Aquel grito rezaba: «Alerta, alerta, alerta que camina, la espada de Bolívar por América Latina». Las masas de desposeídos, que cada vez engrosaban más y más ese ejército de reserva de proletarios, se pauperizaba cada día más. Los políticos de varios partidos recién formados con los cuadros que habían descendido de la montaña, empezaron a gestar una salida y aquél grito de rebelión llegó hasta los cuarteles, a sus mandos medios. Así se llegó al 4 de febrero de 1992 y aquello condujo a que militantes revolucionarios en varios lugares llegaran incluso a ocupar por horas el poder en algunas Alcaldías y hasta alguna que otra gobernación. Pero uno de los principales alzados del estamento militar, permaneció inmutable en la Escuela Militar. Después, se rindió, acabando con el sueño de muchos militantes revolucionarios.
Mucha agua pasó bajo el puente y la espada de Bolívar, y aquél grito incluido, fue secuestrada, atrapada en medio de una verborrea que pretendía ser revolucionaria, confundiendo al pueblo, que al fin terminó obteniendo lo que quería: UN MESIAS que lo salvara del sufrimiento. No entendieron que el Mesías era solo una figura que mareaba a las masas, pero que nunca realizó el trabajo por ellas. Es que solo el pueblo se libera a sí mismo, con valor, trabajando junto a una vanguardia que ilumine el camino y le sirva de guía en este camino de rebelión.
Pasaron los años y la industria venezolana se destruyó. Las condiciones de vida se deterioraron a tal nivel que parecía un país devastado, arruinado por la guerra. Nuevamente las masas tomaron valor y salieron a las calles a protestar. Muchos jóvenes cayeron en aquel sueño. Otros fueron apresados, algunos murieron bajo tortura. La desesperanza tomó cuerpo en el pueblo y los jóvenes empezaron a emigrar, los adultos mayores se quedaron cuidando de los nietos, mientras ese contingente de profesionales, mujeres y hombres valiosos, buscaban una vida más digna en otros países latinoamericanos: Colombia, Ecuador, Chile, Argentina, cualquier espacio lejano resultaba más atractivo que el terruño, donde los «colectivos», integrados por ese ejercito de desempleados, sembraban el terror en las calles, reprimiendo cualquier intento de rearmar una lucha popular.

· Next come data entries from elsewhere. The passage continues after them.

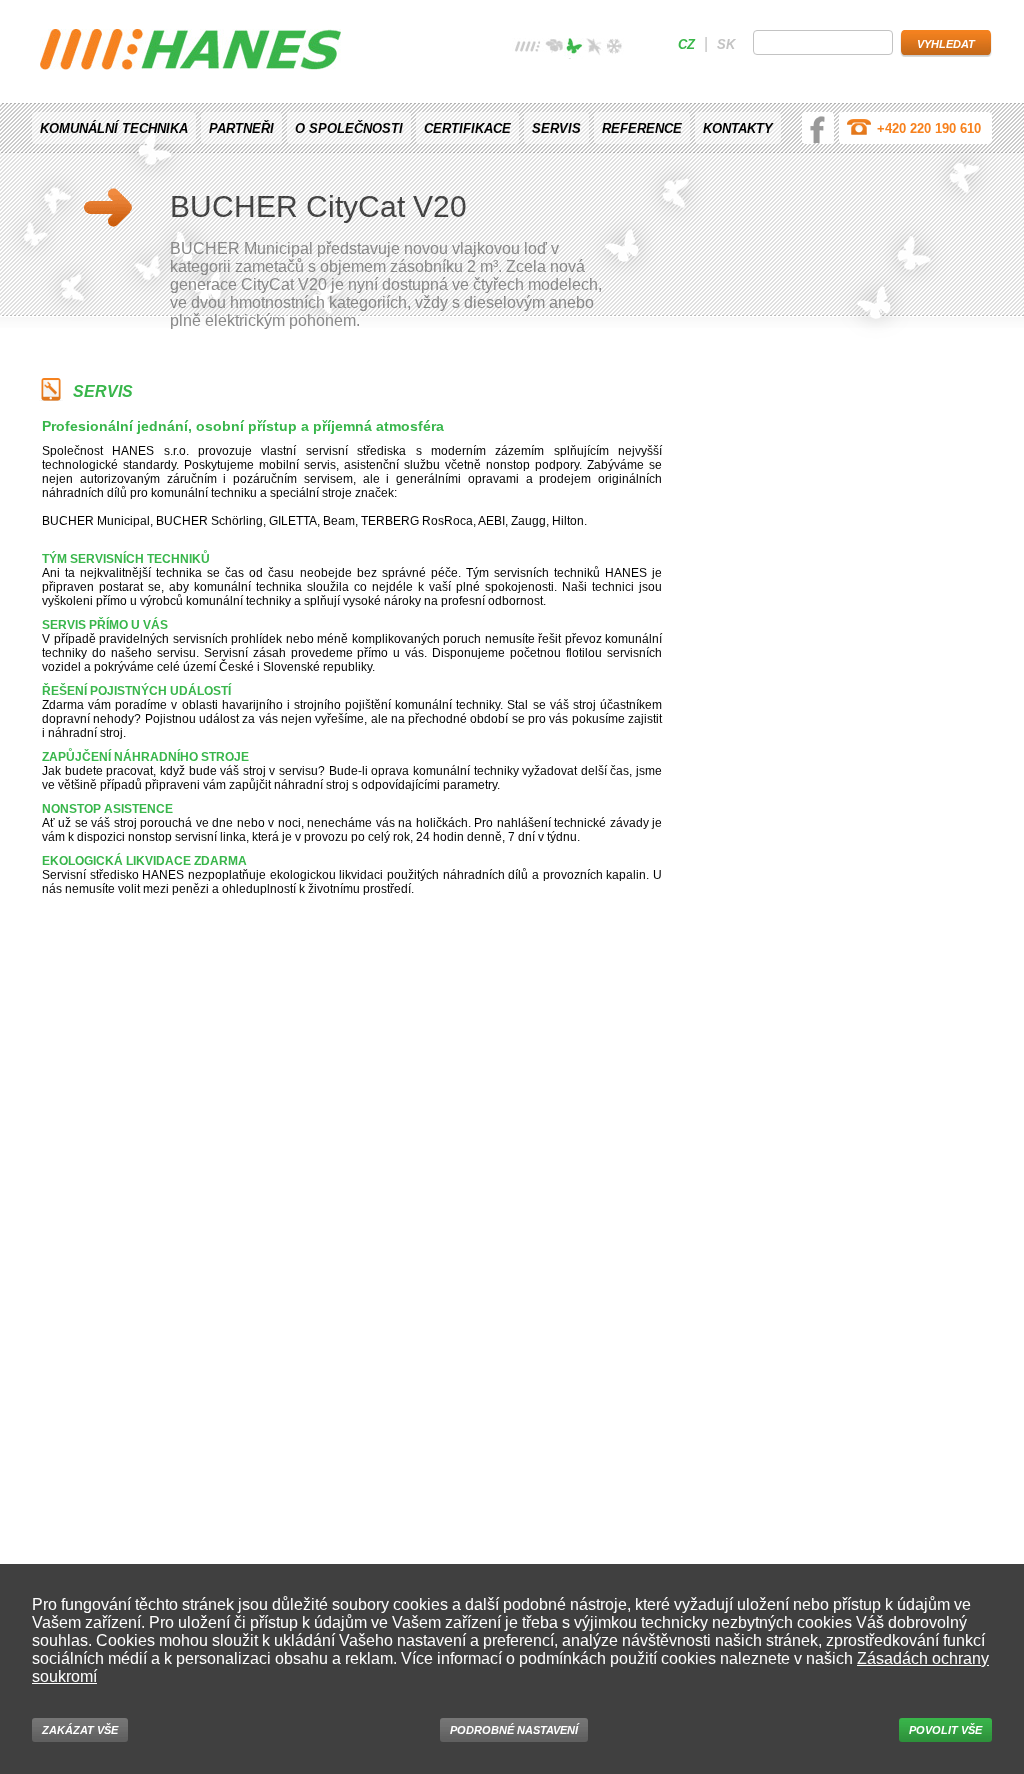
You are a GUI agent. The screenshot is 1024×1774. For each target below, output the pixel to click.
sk (726, 44)
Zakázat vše (80, 1730)
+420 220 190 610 (929, 128)
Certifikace (467, 128)
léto (574, 48)
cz (686, 44)
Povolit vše (945, 1730)
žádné (528, 48)
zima (614, 48)
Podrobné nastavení (514, 1730)
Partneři (241, 128)
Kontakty (738, 128)
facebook (818, 128)
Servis (556, 128)
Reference (642, 128)
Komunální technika (114, 128)
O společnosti (349, 128)
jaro (554, 48)
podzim (594, 48)
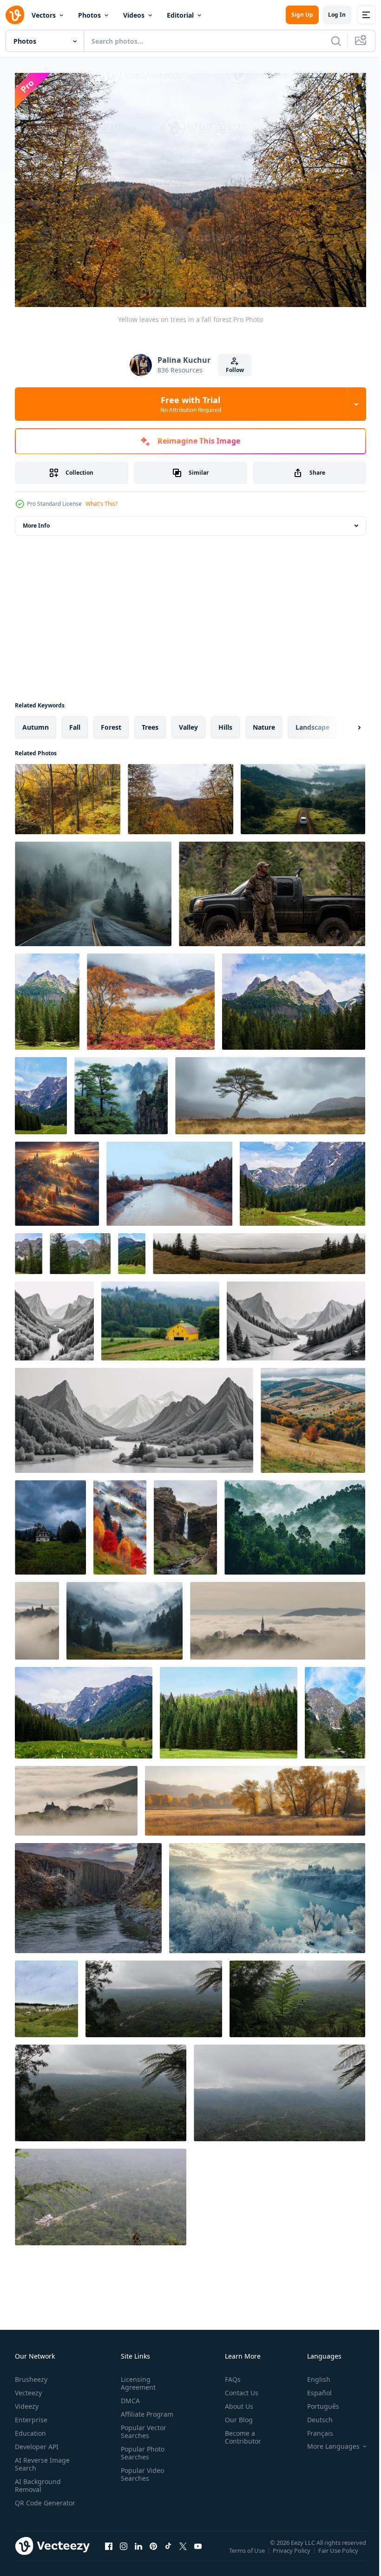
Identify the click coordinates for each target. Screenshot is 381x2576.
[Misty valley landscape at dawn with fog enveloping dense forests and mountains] (124, 1616)
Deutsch (313, 2415)
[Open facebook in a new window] (108, 2550)
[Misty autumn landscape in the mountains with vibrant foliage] (119, 1523)
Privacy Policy (292, 2552)
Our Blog (235, 2415)
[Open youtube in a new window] (198, 2550)
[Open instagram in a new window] (123, 2550)
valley (188, 722)
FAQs (229, 2374)
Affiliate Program (145, 2409)
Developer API (37, 2442)
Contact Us (238, 2388)
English (311, 2374)
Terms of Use (248, 2552)
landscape (312, 722)
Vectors (44, 15)
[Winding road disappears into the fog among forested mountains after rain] (93, 889)
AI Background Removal (38, 2480)
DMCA (128, 2396)
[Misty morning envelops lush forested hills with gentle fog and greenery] (294, 1523)
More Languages (326, 2441)
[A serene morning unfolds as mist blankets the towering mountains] (121, 1091)
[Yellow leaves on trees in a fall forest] (180, 794)
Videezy (27, 2401)
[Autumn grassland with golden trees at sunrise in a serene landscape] (255, 1796)
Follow (235, 370)
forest (111, 722)
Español (312, 2388)
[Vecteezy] (15, 15)
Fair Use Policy (339, 2552)
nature (264, 722)
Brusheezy (31, 2374)
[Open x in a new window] (183, 2550)
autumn (35, 722)
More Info (36, 521)
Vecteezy (28, 2388)
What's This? (101, 504)
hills (225, 722)
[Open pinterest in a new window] (153, 2550)
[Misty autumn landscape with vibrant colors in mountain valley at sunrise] (57, 1179)
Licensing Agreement (136, 2378)
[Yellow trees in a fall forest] (67, 794)
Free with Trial (190, 404)
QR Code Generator (30, 2502)
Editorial (180, 15)
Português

Los espacios públicos también fueron secuestrados. No pudieron ser usados más sin el permiso del Jefe de la cuadra.
La Espada de Bolívar ya no camina por América Latina. Aquel llanto desgarrador de Ulises que se repite por nuestra América, ahora es el llanto de los inmigrantes, de los que desesperados prefirieron buscar nuevos caminos. Pero aquí siguen los que aún luchan, que se resisten a dejar la Patria Buena en manos de los malos, los que aún miran el horizonte esperando el regreso de sus camaradas para remar juntos nuevamente en la dirección de la revolución.